Repeat the rows from the line with "has height=254, width=532." to the line with "I want to click on detail-label: Description:, so", keeping both of those lines, and give nothing else.

*** Begin section ***

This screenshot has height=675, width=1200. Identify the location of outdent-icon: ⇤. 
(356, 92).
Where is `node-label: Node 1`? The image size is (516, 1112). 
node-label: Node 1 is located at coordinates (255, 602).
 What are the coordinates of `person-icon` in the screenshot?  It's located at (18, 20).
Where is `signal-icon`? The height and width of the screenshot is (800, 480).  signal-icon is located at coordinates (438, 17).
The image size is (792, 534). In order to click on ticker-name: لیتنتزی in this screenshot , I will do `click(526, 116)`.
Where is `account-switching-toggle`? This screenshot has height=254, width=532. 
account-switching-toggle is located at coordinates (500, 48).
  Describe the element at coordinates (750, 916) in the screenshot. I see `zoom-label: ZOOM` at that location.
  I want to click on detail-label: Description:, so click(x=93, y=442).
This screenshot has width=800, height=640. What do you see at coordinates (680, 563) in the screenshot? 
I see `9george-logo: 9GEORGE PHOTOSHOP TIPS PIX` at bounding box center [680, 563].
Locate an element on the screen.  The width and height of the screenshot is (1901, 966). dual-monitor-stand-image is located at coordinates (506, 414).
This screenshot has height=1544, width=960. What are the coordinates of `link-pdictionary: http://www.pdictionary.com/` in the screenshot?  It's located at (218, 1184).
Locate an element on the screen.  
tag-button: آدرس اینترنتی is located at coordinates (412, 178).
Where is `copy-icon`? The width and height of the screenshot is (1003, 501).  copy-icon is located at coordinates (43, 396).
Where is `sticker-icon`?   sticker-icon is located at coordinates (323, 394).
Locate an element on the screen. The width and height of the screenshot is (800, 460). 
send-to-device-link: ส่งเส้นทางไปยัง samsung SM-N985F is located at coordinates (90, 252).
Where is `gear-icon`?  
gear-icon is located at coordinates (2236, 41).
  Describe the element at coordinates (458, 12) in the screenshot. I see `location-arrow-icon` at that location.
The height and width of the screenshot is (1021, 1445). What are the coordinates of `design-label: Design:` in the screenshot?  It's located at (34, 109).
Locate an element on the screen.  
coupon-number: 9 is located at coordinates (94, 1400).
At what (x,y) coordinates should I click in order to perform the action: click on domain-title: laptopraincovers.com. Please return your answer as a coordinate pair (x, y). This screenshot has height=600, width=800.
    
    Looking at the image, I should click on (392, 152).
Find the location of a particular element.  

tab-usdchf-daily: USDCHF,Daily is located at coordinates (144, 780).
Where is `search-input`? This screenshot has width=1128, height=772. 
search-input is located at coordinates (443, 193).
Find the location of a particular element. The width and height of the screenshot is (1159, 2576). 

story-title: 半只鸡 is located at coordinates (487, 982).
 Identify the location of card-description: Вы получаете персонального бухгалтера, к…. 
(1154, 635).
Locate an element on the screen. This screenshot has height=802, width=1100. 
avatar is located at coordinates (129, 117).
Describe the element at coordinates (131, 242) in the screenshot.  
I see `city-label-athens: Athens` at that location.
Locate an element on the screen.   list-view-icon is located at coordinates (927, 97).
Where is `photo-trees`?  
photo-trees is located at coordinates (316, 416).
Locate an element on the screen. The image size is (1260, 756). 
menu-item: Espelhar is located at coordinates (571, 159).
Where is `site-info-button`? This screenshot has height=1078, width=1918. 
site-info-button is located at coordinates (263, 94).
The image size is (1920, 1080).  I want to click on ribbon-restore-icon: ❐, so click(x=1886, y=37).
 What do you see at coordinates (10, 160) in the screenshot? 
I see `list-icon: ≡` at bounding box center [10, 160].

*** End section ***

__EXERCISE RESULT__
Where is `account-switching-toggle`? This screenshot has height=254, width=532. 
account-switching-toggle is located at coordinates (500, 48).
  Describe the element at coordinates (750, 916) in the screenshot. I see `zoom-label: ZOOM` at that location.
  I want to click on detail-label: Description:, so click(x=93, y=442).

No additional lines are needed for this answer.